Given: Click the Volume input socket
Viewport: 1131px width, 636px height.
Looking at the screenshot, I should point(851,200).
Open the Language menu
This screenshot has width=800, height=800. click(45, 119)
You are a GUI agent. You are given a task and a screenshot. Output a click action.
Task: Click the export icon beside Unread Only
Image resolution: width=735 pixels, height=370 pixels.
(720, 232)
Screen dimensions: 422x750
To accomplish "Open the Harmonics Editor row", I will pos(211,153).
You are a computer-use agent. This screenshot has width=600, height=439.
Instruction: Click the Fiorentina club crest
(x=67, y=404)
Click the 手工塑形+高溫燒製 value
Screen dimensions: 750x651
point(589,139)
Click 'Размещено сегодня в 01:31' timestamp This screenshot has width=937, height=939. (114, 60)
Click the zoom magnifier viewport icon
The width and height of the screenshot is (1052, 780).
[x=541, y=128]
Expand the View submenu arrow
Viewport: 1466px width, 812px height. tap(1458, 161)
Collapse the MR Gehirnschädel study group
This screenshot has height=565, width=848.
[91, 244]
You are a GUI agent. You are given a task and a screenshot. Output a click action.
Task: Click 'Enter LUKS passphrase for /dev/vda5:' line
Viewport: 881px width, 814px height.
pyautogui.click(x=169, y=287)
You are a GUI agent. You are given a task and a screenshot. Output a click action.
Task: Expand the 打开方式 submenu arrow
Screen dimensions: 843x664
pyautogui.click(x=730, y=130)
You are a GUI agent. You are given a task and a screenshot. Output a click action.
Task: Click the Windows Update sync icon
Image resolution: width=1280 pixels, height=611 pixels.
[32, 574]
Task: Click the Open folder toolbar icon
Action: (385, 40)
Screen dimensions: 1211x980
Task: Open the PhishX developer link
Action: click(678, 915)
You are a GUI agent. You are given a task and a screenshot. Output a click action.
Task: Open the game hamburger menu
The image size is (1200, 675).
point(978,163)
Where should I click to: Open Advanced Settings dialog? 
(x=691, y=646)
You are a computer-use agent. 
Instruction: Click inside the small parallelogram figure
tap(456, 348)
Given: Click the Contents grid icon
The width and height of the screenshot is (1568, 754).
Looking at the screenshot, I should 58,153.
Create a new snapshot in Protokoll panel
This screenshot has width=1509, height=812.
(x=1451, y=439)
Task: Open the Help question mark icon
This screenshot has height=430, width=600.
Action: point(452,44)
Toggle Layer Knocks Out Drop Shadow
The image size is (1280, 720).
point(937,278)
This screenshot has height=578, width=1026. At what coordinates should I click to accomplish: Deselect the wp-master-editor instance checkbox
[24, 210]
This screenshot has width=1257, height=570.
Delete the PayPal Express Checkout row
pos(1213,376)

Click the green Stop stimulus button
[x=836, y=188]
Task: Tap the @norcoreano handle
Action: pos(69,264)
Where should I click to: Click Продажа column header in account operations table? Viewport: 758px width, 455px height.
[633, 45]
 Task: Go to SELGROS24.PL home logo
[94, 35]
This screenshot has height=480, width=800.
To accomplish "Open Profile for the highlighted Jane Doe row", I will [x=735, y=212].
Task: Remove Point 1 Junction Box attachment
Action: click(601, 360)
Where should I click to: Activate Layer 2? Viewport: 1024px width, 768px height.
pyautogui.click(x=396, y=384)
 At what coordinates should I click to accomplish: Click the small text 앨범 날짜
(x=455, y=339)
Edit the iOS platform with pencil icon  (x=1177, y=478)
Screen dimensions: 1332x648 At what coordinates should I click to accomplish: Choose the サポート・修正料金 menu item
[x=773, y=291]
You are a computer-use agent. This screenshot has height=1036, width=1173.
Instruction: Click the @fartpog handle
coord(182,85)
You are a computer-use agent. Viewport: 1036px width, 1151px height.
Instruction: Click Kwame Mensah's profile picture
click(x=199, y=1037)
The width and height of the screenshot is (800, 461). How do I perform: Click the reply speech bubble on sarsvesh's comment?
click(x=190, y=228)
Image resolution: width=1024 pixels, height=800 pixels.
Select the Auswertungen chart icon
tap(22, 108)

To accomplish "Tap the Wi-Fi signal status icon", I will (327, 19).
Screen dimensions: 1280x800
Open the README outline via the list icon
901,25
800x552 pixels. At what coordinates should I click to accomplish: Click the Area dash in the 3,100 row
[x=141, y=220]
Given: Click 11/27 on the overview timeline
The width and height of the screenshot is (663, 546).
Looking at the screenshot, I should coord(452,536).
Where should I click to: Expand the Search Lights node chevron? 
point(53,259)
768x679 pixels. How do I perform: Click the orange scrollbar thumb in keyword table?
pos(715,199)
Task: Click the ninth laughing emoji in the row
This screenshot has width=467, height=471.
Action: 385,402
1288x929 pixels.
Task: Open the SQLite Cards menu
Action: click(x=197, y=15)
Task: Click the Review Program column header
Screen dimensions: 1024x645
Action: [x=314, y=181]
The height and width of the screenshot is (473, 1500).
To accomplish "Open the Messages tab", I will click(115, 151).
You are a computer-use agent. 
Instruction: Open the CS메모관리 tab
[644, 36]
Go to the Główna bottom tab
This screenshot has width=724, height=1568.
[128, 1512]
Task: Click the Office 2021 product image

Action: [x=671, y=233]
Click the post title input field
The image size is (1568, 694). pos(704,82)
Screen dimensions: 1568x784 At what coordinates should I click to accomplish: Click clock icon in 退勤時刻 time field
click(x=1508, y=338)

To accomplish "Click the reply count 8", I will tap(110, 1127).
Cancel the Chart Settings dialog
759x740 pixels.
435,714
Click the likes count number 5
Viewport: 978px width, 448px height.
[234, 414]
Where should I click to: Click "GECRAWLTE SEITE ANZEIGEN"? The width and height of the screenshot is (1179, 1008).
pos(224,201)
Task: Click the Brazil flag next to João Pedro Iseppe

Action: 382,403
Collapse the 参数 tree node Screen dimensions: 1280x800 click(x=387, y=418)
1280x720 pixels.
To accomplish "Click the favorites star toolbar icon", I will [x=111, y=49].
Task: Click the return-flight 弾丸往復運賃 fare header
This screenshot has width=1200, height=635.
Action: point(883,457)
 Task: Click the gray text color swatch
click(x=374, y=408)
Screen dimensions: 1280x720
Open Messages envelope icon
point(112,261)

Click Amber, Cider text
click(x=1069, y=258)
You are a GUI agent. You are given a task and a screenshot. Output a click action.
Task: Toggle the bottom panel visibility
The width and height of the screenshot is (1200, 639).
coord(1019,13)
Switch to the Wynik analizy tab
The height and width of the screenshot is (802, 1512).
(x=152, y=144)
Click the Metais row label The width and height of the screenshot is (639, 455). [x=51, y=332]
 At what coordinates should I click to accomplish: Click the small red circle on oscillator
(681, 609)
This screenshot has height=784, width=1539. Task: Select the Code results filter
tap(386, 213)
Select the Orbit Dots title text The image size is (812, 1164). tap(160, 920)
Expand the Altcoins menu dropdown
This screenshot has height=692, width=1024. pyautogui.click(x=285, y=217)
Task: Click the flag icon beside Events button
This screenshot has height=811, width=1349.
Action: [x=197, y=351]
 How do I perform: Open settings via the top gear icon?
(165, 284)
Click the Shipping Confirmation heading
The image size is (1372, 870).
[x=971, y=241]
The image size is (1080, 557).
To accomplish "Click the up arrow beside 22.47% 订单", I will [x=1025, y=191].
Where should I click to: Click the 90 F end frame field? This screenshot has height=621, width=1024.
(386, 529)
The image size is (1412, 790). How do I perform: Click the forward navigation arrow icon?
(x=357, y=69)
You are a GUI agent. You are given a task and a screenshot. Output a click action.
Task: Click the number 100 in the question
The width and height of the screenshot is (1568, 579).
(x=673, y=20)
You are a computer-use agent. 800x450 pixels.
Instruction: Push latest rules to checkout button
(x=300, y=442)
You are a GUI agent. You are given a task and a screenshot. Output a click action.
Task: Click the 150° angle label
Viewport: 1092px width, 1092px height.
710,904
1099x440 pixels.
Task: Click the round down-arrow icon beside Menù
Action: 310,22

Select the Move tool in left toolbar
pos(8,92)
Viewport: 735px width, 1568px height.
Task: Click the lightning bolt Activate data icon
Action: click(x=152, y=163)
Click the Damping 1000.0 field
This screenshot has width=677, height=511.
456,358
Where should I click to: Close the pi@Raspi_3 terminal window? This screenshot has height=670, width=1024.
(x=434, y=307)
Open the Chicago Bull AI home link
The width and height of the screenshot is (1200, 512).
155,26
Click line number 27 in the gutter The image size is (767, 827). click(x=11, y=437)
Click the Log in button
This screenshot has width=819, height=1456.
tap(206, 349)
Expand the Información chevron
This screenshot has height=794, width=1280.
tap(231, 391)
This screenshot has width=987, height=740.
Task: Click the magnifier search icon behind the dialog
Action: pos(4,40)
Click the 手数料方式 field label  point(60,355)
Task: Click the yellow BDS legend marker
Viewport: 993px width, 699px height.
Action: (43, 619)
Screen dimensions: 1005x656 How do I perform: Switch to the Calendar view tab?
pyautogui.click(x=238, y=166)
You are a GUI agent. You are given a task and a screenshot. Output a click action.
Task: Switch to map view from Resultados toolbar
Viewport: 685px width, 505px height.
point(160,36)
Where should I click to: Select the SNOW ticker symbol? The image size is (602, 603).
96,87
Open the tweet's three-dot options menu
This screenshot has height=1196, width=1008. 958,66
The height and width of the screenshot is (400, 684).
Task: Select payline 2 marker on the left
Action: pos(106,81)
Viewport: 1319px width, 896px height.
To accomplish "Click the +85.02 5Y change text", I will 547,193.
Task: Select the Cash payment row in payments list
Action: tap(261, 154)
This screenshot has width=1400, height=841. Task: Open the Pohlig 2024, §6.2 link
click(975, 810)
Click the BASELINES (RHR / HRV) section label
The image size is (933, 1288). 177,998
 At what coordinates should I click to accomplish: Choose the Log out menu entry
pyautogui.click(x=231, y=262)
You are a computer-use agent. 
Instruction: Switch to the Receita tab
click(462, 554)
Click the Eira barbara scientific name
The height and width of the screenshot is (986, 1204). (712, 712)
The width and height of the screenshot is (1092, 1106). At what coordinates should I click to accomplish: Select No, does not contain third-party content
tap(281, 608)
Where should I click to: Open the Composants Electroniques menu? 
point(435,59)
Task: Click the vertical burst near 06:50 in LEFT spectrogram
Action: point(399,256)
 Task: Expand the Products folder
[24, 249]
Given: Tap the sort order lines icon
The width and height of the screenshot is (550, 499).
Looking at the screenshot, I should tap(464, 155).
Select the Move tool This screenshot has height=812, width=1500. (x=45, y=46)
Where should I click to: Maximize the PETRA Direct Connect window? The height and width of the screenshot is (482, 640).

◇ ◇ ◇ ◇

Description of the task: Your reply should consist of a single number, the count of lines in the records above that contain the string "question".

Your response: 2